Which, at least to me, seems bad. The same, sadly, applies to learned societies.
Hmmm…the longer I think about it, the more I come to the conclusion that the lab chemists or the departents will have to do it themselves, assisted and educated by the chemoinformaticians and their own institutions and setting up small-scale dedicated and light-weight repositories. The institutions will have to make a commitment to ensure long-term preservation, inter-linking and interoperability between repositories evolved by individual researchers or departments. And funders, finally, well funders will not only have to have a data policy like the BBSRC, but they will also have to police it and, in Jim’s words “keep the scientists honest”.
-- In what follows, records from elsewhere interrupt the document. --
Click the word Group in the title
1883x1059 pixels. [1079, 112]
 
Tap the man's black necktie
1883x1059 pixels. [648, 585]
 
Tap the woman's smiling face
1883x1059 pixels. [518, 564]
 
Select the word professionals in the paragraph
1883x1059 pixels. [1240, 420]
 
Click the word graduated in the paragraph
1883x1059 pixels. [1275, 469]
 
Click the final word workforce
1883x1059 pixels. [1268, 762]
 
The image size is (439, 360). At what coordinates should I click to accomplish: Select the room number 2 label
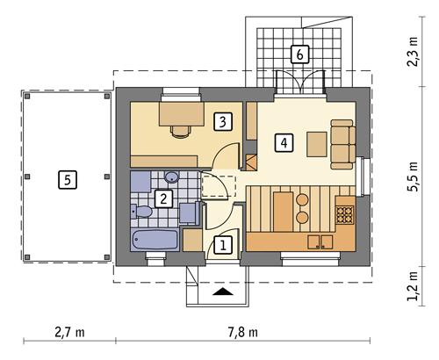tap(162, 198)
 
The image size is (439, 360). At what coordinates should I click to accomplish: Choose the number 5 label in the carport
tap(65, 180)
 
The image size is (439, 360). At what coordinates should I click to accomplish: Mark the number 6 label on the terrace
tap(299, 55)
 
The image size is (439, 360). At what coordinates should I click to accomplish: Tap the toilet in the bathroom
tap(143, 212)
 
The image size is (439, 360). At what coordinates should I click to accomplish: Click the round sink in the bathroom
tap(172, 177)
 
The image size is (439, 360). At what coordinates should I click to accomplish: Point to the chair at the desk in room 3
tap(180, 131)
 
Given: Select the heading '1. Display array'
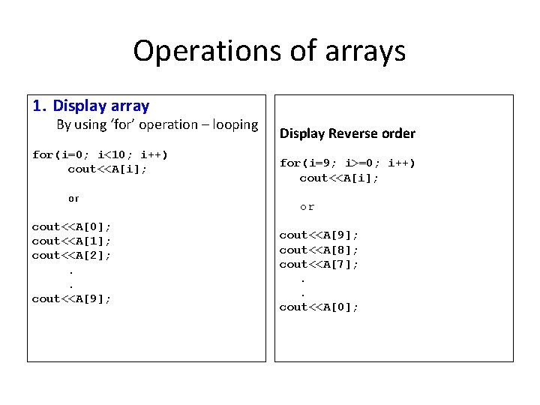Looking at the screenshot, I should coord(91,106).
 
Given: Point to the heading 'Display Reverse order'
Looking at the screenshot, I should coord(347,134).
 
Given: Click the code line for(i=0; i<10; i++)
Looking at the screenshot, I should coord(100,154).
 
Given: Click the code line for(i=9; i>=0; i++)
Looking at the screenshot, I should coord(347,163).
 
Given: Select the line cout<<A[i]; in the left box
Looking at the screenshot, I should coord(107,169).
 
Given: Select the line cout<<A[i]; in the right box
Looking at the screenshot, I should coord(339,178).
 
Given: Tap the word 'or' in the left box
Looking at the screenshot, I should coord(74,199).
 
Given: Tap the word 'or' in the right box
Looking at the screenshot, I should coord(308,207).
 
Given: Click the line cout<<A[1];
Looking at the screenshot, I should coord(71,241).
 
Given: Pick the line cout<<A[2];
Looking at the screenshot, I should coord(71,255).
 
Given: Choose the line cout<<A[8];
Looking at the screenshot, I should coord(319,250).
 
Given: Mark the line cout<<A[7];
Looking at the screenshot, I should coord(319,264).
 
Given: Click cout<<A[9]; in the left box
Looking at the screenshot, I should coord(71,298).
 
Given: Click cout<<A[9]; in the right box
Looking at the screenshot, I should coord(319,235).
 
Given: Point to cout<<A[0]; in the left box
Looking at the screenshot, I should coord(71,226).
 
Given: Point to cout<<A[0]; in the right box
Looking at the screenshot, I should coord(319,307).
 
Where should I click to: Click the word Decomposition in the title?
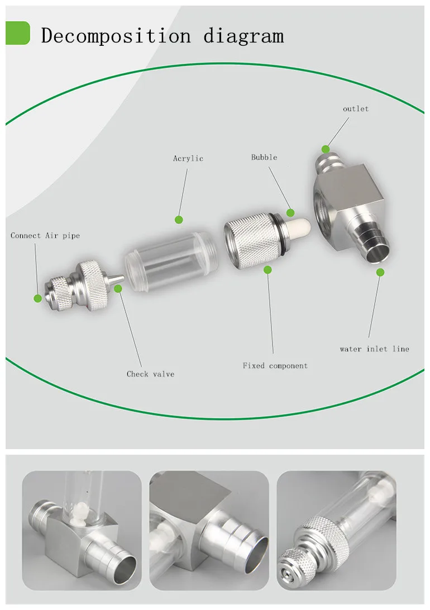pos(116,36)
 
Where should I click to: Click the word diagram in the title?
pos(244,36)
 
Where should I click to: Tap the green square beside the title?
pos(17,32)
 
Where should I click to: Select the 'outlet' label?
pos(355,109)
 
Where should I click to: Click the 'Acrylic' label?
pos(188,158)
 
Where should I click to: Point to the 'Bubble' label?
pos(264,157)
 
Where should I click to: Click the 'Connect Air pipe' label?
pos(45,236)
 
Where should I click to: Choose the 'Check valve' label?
pos(150,374)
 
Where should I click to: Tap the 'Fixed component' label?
pos(275,366)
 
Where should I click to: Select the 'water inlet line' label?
pos(374,349)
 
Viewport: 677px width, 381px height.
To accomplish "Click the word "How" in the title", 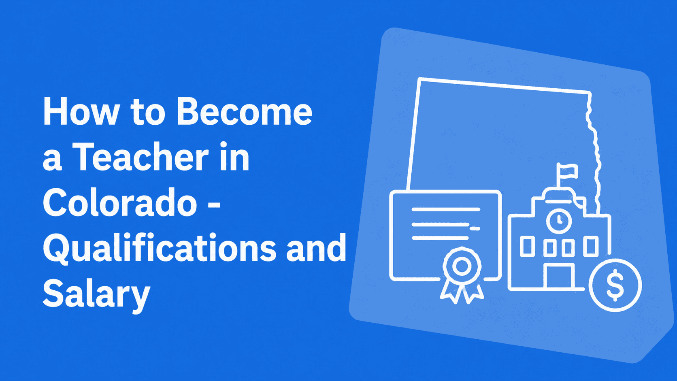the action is (x=81, y=111).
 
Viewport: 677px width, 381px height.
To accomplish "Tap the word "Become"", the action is (x=245, y=111).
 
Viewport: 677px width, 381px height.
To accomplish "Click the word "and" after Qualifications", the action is (x=316, y=247).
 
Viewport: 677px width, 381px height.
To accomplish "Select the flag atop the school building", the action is (x=566, y=172).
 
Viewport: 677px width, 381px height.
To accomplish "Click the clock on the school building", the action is (x=559, y=221).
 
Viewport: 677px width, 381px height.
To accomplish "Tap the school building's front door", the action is (x=559, y=276).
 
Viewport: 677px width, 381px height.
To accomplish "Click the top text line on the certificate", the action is (x=446, y=209).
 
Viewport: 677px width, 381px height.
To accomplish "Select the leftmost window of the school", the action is (x=528, y=246).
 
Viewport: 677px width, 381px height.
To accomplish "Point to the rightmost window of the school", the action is (x=591, y=246).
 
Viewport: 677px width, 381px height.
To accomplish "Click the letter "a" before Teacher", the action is (x=52, y=161).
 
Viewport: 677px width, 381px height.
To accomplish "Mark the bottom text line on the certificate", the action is (x=441, y=238).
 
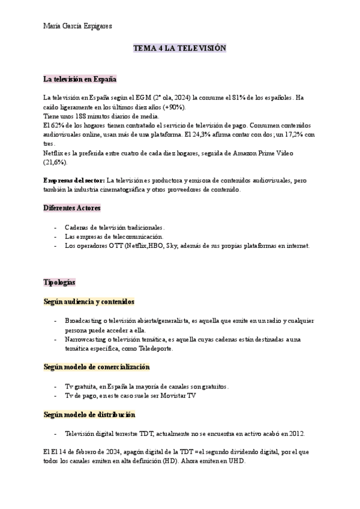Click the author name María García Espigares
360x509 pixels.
[78, 26]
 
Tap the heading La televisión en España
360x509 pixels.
[80, 79]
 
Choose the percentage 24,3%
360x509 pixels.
[242, 134]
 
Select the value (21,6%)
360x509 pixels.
[56, 163]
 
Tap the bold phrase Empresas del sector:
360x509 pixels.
[74, 181]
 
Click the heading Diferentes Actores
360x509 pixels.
[72, 208]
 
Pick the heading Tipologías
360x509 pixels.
[59, 283]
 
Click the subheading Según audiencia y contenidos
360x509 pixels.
[89, 301]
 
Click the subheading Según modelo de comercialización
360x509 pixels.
[97, 367]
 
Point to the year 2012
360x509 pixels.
[296, 433]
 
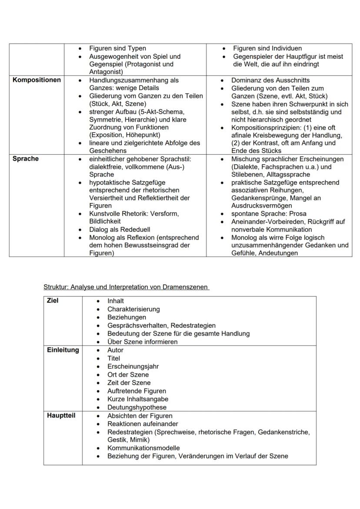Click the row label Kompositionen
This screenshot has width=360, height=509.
tap(37, 80)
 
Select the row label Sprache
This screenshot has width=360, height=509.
tap(26, 159)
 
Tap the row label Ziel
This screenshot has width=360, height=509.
tap(53, 300)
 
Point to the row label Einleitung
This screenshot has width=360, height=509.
tap(63, 350)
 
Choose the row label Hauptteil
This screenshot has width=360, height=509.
tap(61, 416)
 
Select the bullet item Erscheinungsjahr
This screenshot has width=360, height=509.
tap(133, 366)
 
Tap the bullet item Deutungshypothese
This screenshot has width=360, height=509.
tap(137, 407)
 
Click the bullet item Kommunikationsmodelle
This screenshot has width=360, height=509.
tap(143, 448)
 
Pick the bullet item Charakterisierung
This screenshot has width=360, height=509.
tap(133, 309)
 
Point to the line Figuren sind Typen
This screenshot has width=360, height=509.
tap(117, 48)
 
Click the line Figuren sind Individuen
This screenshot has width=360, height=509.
tap(267, 48)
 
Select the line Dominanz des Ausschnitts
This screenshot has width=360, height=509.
tap(270, 80)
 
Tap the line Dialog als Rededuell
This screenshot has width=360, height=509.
tap(120, 230)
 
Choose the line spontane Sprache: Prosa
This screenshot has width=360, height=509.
tap(269, 213)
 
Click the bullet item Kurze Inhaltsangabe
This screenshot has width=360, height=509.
tap(138, 399)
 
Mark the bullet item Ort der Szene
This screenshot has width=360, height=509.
tap(128, 375)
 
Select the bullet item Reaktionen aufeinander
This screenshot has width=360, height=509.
tap(143, 424)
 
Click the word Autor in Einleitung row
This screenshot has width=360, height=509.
tap(115, 350)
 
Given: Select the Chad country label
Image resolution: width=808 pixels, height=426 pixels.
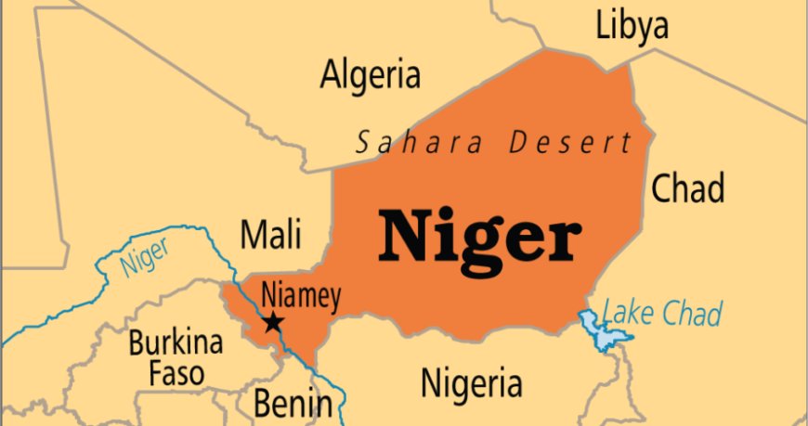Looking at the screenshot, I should point(687,188).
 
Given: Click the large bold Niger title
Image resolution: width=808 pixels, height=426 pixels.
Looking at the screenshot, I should point(479,236).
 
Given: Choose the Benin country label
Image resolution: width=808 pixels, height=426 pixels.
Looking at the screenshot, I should point(293,404).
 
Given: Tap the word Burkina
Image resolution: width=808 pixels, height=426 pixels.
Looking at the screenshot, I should point(176,343).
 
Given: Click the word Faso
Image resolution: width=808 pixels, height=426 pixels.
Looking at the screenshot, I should point(176,374).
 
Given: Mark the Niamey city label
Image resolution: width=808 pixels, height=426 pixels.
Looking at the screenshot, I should point(300,296).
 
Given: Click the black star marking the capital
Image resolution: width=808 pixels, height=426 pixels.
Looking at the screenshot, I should point(273,323).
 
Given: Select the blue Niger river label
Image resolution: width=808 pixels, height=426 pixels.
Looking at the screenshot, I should point(143,259).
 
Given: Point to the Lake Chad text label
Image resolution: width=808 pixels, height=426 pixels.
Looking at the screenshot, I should point(662,314).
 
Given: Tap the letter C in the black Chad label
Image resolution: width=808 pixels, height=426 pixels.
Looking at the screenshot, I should point(662,189).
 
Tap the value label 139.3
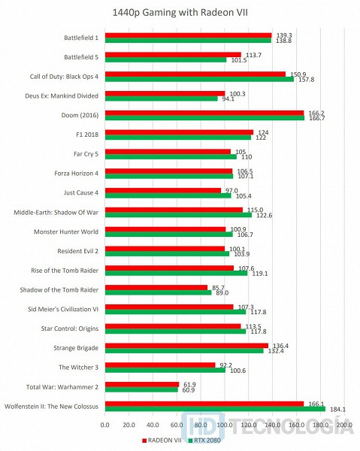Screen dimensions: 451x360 tap(284, 35)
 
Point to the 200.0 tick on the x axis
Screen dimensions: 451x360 tap(345, 425)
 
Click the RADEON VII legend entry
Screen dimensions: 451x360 tap(162, 440)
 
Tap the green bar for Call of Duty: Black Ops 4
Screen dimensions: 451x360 tap(199, 79)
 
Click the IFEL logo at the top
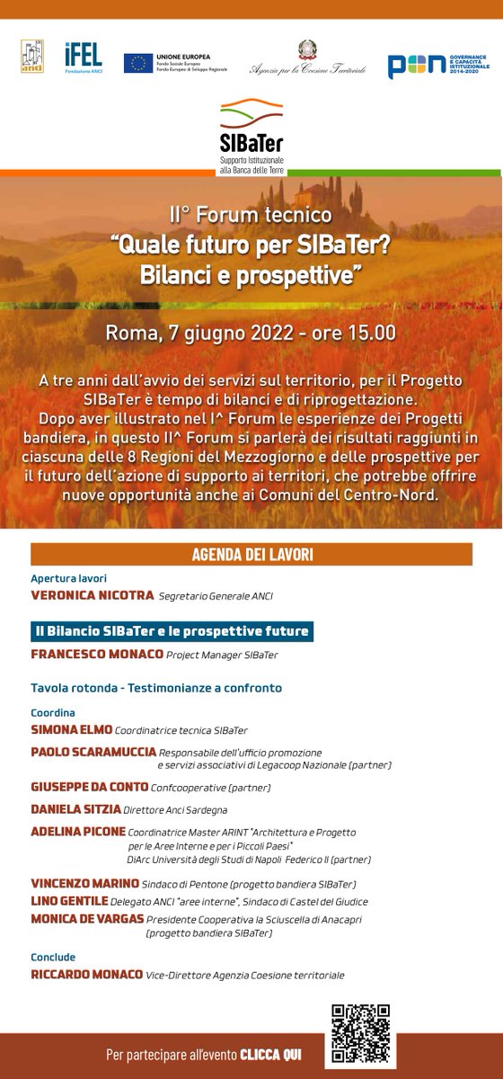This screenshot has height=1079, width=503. point(83,58)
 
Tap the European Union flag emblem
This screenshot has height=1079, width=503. point(138,63)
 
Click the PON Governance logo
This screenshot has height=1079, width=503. point(437,63)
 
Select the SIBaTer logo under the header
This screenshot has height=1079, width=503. point(252,130)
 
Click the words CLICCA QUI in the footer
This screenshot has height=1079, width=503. point(271,1053)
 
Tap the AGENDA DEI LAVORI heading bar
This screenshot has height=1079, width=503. point(252,554)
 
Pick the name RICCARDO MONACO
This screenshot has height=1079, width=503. point(88,975)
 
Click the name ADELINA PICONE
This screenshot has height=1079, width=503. point(78,832)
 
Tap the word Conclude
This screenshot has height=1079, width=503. point(53,957)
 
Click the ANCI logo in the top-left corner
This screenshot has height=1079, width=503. point(32,58)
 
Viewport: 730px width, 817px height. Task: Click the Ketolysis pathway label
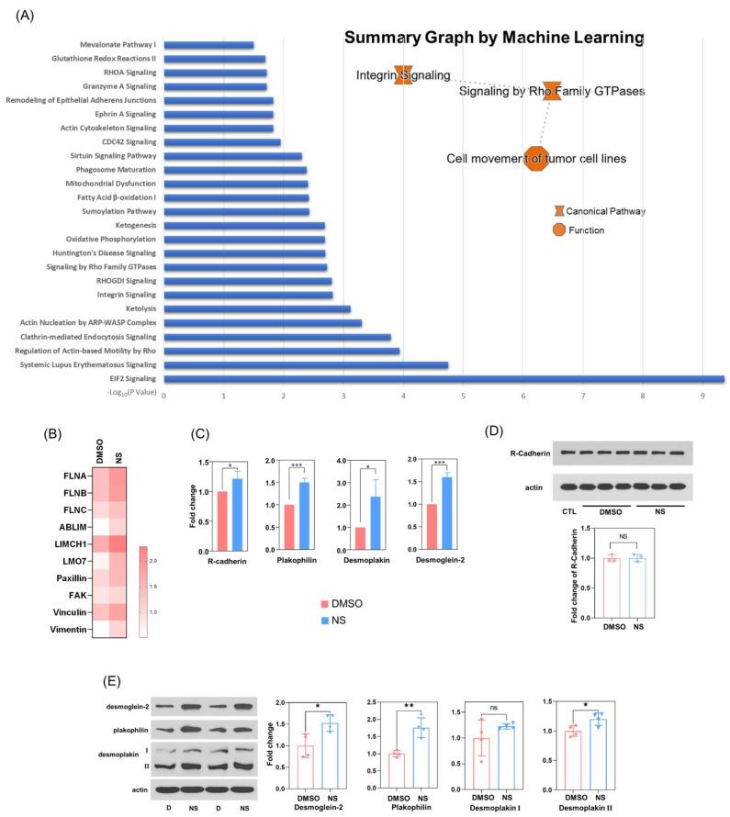(140, 308)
PMR: This is a brilliant analysis and maps directly onto our discussions for the last 3 days. When Simon Coles, Liz Lyon and I presented yesterday we also stressed the idea of embedded informaticians – i.e. wearing white coats. And IMO the sustainability has to come from heads of departments – we spend zillions of dollars collecting high quality data and either bin it directly or let it decay.
It’s not easy. There isn’t an obvious career path or funding and it depends on traditions in countries. In the UK Informatics often means Computer Science whereas in the US it means Library-and-Information-Sciences 9LIS).
So if we need the spectrum of a polystyrene – where do we look? In the garbage bin … or worse.